5 CONSIDERAÇÕES FINAIS
Ultrapassadas as digressões propostas pelo presente estudo, faz-se importante tentar colher os frutos que até aqui restaram maduros.
Tem sido referido ao longo do texto que os valores existenciais - ou éticos - passaram a ser incorporados nas atividades empresariais, do que, certamente, não estão excluídas as relações contratuais travadas pelos entes privados no âmbito comercial.
A convergência entre os contratos e os valores éticos, como bem aponta Julia Ruth-Maria Wetzel, criou padrões éticos mínimos a serem seguidos pelas corporações, de forma que a submissão a regras e standards na atividade empresarial resultaram na criação de uma cultura corporativa viável e sustentável69. As cláusulas éticas, nessa conjectura, aparecem como ferramentas para o diálogo entre os direitos humanos e as atividades empresariais, auxiliando na integração dos standards éticos aos negócios.

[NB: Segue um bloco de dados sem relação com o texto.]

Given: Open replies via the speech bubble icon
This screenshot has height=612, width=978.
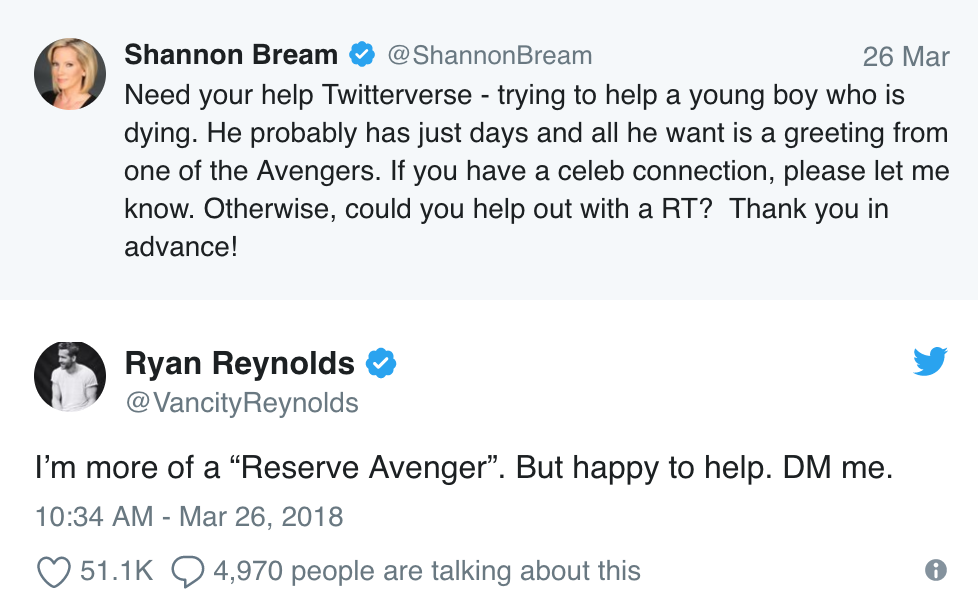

A importância da incorporação das cláusulas éticas nos contratos celebrados por empresas decorre, principalmente, do fato de que, ao tornar a observância dos direitos humanos uma obrigação contratual, as partes estão sujeitas aos regimes jurídicos que regulamentam a relação contratual travada, como o da CISG, abrindo-se um leque de possibilidades para a efetivação destes direitos.
Por este e outros motivos, entendemos que as cláusulas éticas podem contribuir, e muito, para o respeito e a promoção dos direitos humanos no campo dos negócios.
Frente à concepção de que o contrato é um instrumento de emancipação da pessoa humana, as cláusulas éticas se mostram como um exemplo concreto - e muito cristalino - de que é possível se falar em ética e solidariedade no campo das relações econômicas, com a efetiva proteção e promoção dos direitos humanos pelas empresas.